Le mois de novembre rime avec le très attendu festival du cinéma queer Pink Screens. Parmi les vedettes de la compétition Made in Belgium : le Bruxellois Hippolyte Leibovici. L’occasion pour BRUZZ de s’inviter chez lui pour faire parler les objets qui peuplent son quotidien.
Hippolyte Leibovici entre à l’INSAS à 18 ans et en sort avec son diplôme de réalisation en poche. Son premier court Mother’s, portrait d’une famille de drag-queens bruxelloises, est primé dans de nombreux festivals y compris aux Magritte (prix du Meilleur court-métrage documentaire 2022).
Avec Beyond the Sea, il passe à la fiction pour raconter les retrouvailles imprévues d’une drag-queen en fin de carrière (inspirée de l’icône bruxelloise drag-queen Maman) avec un fils qu’elle n’a pas vu depuis bien longtemps (le chanteur, compositeur et acteur belge Mustii).
Une visite chez Hippolyte Leibovici permet de prendre la mesure de l’influence des mangas sur son cinéma, un univers qu’il découvre à l’âge de 5 ans, avant de se passionner pour le septième art à 13 ans.
Le manga ‘Vagabond’
« Je lis des mangas depuis que je suis enfant. J’ai toujours su que je voulais raconter des histoires. J’ai même pris des cours de dessin manga à Paris. Le truc, c’est que je suis nul en dessin. Le cinéma s’est révélé naturellement pour moi comme un bon moyen de raconter des histoires tout en mettant en scène. Quand j’avais 13 ans, j’ai dû économiser pendant un an en gardant en secret l’argent de la cantine pour pouvoir acheter une première caméra et faire mes premiers films.
Vagabond de Takehiko Inoue, c’est l’histoire de Musashi, un ronin (samouraï sans maître, NDLR) dans le Japon féodal qui souhaite devenir le plus grand sabreur du Japon. Mais ça ne s’arrête pas là. Car ça devient un grand questionnement intellectuel, philosophique et psychologique sur ce que veut dire être le meilleur. C’est passionnant. Je l’ai découvert au moment où j’ai reçu le Magritte. J’avais fait trois jours de crise existentielle sur mon canapé à fixer le plafond. Le Magritte, c’était vraiment un rêve pour moi, mais quand je l’ai eu, j’avais comme un sentiment de manque. J’avais accompli mon rêve et pourtant je n’étais pas complet. Et cette œuvre qui parle de tout ça, m’a carrément porté pendant la semaine qui a suivi la remise du prix. »
Le Jeu vidéo ‘Zelda’
« Quand le jeu vidéo The Legend of Zelda: Breath of the Wild (le créateur de Zelda est le Japonais Shigeru Miyamoto, NDLR) est sorti en 2017, j’ai demandé un mois de congé et je n’ai fait que ça et c’était incroyable comme expérience. Je me couchais à trois heures du matin je me réveillais à 10 heures et j’ai vécu un mois comme ça. En voyant les crédits défiler à la fin du jeu, je me suis mis à pleurer.

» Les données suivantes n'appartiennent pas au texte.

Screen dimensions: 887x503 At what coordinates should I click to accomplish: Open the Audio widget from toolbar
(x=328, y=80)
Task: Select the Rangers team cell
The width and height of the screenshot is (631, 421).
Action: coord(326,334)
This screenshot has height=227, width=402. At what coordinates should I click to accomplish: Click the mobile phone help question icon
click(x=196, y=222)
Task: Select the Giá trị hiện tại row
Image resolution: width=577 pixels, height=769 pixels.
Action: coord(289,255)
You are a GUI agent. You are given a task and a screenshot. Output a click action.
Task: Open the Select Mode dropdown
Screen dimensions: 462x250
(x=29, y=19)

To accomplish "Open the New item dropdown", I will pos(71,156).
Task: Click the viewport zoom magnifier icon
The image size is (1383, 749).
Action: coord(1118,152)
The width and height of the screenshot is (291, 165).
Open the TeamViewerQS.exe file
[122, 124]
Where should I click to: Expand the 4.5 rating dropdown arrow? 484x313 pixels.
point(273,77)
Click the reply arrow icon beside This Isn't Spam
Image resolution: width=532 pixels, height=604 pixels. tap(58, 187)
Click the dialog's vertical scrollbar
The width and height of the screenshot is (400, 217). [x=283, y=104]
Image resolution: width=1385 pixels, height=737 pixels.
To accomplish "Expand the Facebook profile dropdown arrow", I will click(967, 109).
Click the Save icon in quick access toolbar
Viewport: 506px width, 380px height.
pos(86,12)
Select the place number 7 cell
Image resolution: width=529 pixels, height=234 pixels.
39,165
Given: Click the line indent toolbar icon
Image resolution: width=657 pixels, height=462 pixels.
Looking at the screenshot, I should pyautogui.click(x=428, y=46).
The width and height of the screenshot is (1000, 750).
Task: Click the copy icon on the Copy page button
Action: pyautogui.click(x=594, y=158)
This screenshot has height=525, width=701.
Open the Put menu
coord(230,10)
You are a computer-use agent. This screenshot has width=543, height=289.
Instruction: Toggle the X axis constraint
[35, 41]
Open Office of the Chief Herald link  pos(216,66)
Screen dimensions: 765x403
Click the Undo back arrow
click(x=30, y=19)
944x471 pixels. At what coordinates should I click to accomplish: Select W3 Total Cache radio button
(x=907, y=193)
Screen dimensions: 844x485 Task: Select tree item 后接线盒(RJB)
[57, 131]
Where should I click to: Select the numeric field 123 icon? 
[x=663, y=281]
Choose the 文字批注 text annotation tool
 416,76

Les jeux vidéo sont une grande partie de ma vie. Ce qui est bizarre, c’est qu’en tant que réalisateur, je regarde très peu de films, mais par contre, je lis beaucoup de mangas et je joue beaucoup aux jeux vidéo. Ce sont des formes de narration qui m’inspirent énormément dans mon travail parce que je crois qu’ils ont débloqué un truc extrêmement fort où les curseurs sont toujours au maximum. C’est toujours spectaculaire du côté de la mise en scène. Idem pour la surenchère du côté de la narration. Dans les jeux vidéo, tu peux avoir des histoires qui sont merveilleuses et des univers dans lesquels tu vas te plonger entièrement, ce qu’un film de deux heures ne permet pas.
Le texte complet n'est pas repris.